Hemsky had 11 seasons in an Oilers uniform and would go on to record 477 points in 652 games; he also led the team three times in scoring, with his career high coming in 2005–06. The 2006 playoffs would also be one of the biggest stages for his career as he’d put up 17 points during the Oilers run, but his biggest moment happened in game six of their Western Quarterfinal series against the Detroit Red Wings. Hemsky’s two goals, including the series winner with just over a minute left to give the Oilers a 4–3 lead, stands as one of the biggest goals of a generation to help finish off an all-time playoff upset.

While he didn’t win a Stanley Cup or any individual hardware in an Oilers uniform, Hemsky was Edmonton’s best offensive weapon by far from an era that saw the Oilers punching back against the giants of the NHL.

Doug Weight

Coming out of the dynasty days of the ‘80s and early ‘90s, the Oilers were the furthest thing from a powerhouse in the Western Conference as a small-budget team battling against the league superpowers. What the Oilers did possess though, was a power forward hailing from Warren, Michigan, who gave them a fighting chance at some level of success.

While the Oilers looked to return to the postseason and soon gained a reputation during the late ‘90s as giant killers, Weight put up the points as their most important forward.

Weight had three seasons of 80 or more points in an Oilers jersey, with a career best of 104 points in 1995–96, the first 100 point season by an Oiler since Mark Messier’s 129 point year in 1989–90. Regarding the team’s all-time stats, Weight’s 420 assists still ranks seventh all-time, and his 577 points currently stands ninth all-time.

Sometimes the Oilers of the late 1990s don’t get enough credit for on–ice impact in getting the team back to a level of relevancy, but there are a few names in that group, along with Ryan Smyth, that deserve the Oilers Hall of Fame honour and Doug Weight is one of them.

Edmonton Investors Group

Without the EIG, I wouldn’t be here writing this feature, plain and simple. In the darkest times in the franchise’s history, the Edmonton Investors Group stepped up to purchase the Oilers from Peter Pocklington in 1998, avoiding the future of being based in Houston, Texas. The group of 38 investors led by local businessman Cal Nichols purchased the club for $106 million (CAD).

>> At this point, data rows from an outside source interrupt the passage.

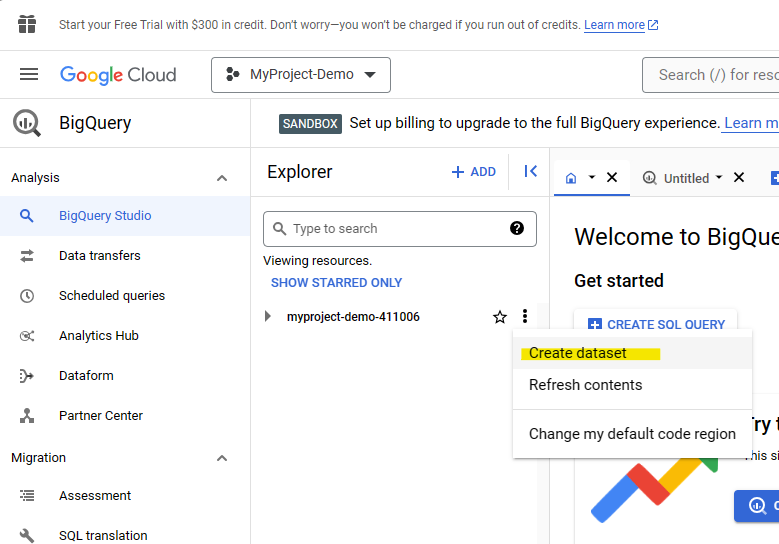This screenshot has height=544, width=779.
Task: Collapse the Explorer panel
Action: [531, 172]
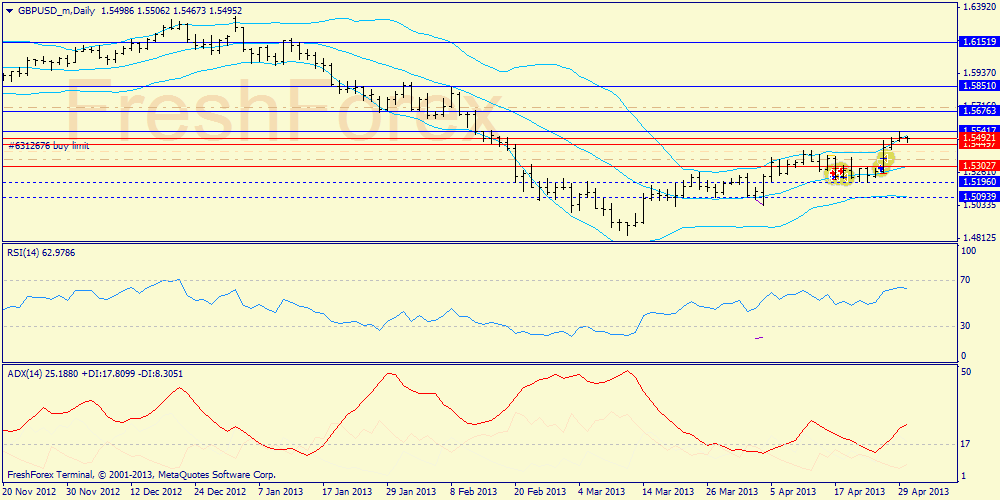
Task: Click the 29 Apr 2013 date label
Action: coord(926,492)
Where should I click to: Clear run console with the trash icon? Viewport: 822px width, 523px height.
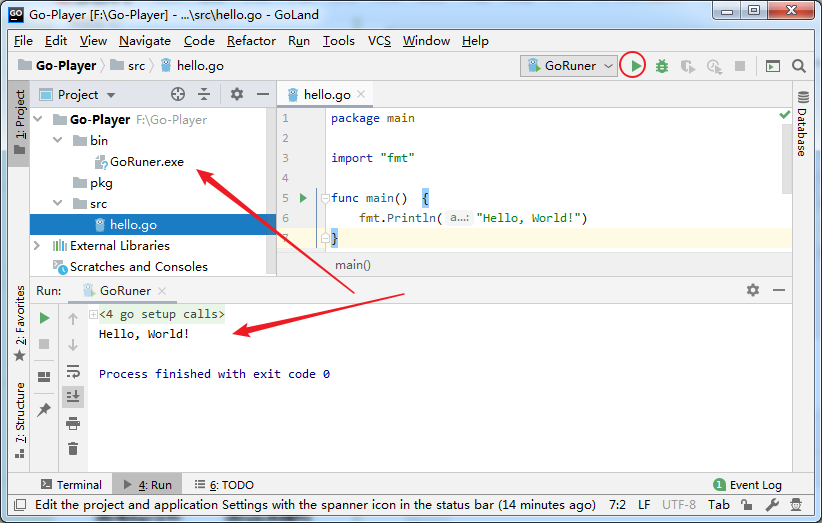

Although the NHL was usually not in favour of large ownership groups purchasing a franchise, it was approved to avoid putting the league’s Canadian television deal in jeopardy if another Canadian team were to move to the USA; at the time, the league was less than five years removed from the original Winnipeg Jets and Quebec Nordiques moving south.

As a collective, the group should be inducted for their role in ensuring the NHL remained in Edmonton.